┌─ RECORD SET

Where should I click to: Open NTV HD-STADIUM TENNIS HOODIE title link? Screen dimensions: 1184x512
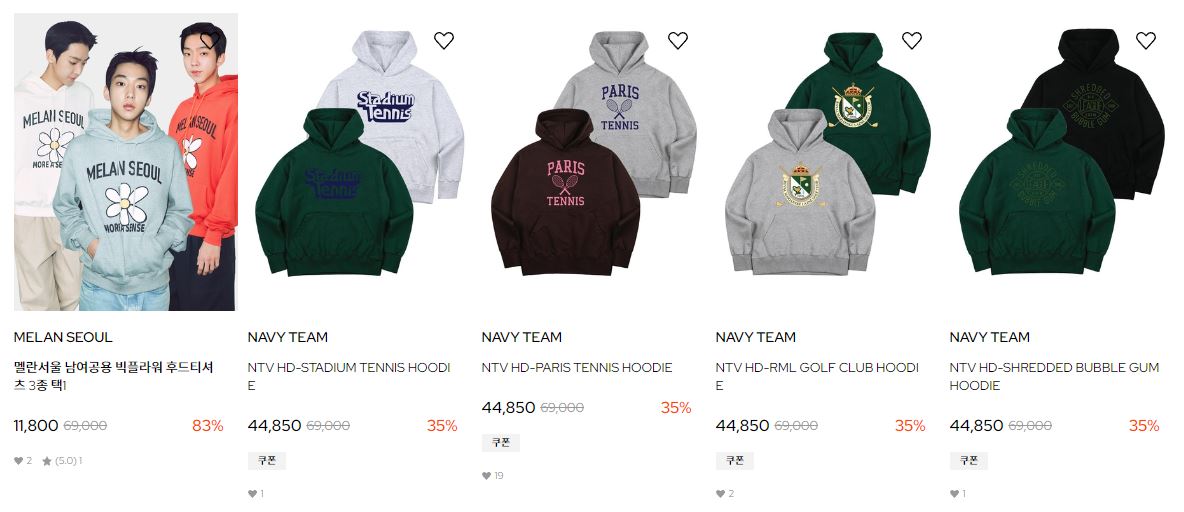click(x=350, y=377)
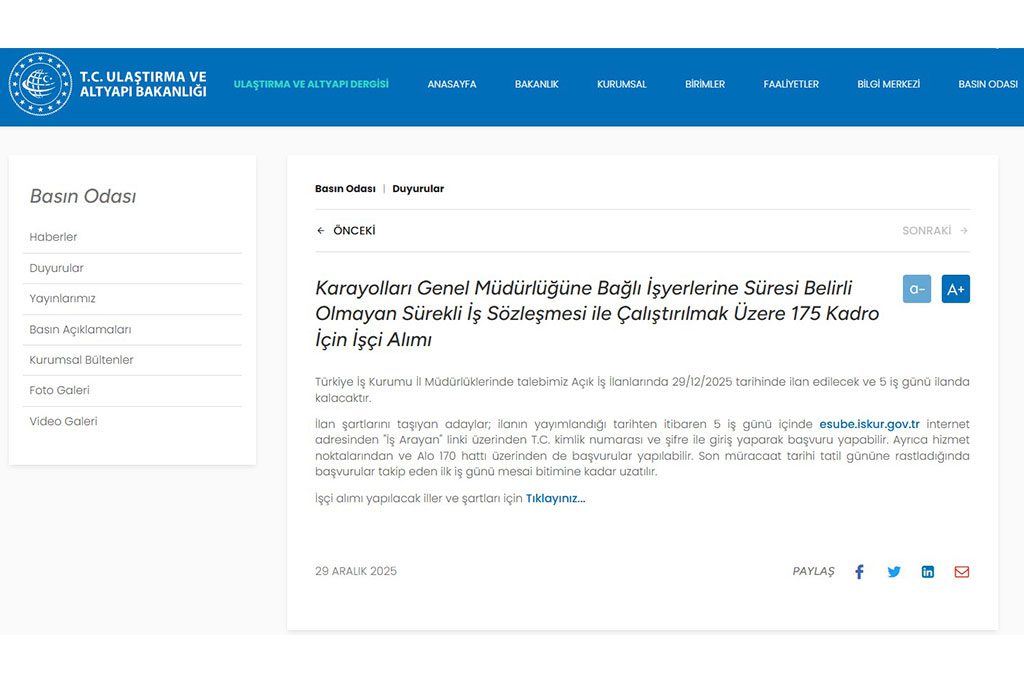Decrease font size with a- button
Image resolution: width=1024 pixels, height=683 pixels.
point(916,289)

└─

● GOAL OF THE EXERCISE: Would you repeat the listing above exactly, minus the images?

● TASK ANSWER:
Where should I click to: Open NTV HD-STADIUM TENNIS HOODIE title link? Screen dimensions: 1184x512
click(x=350, y=377)
Decrease font size with a- button
Image resolution: width=1024 pixels, height=683 pixels.
point(916,289)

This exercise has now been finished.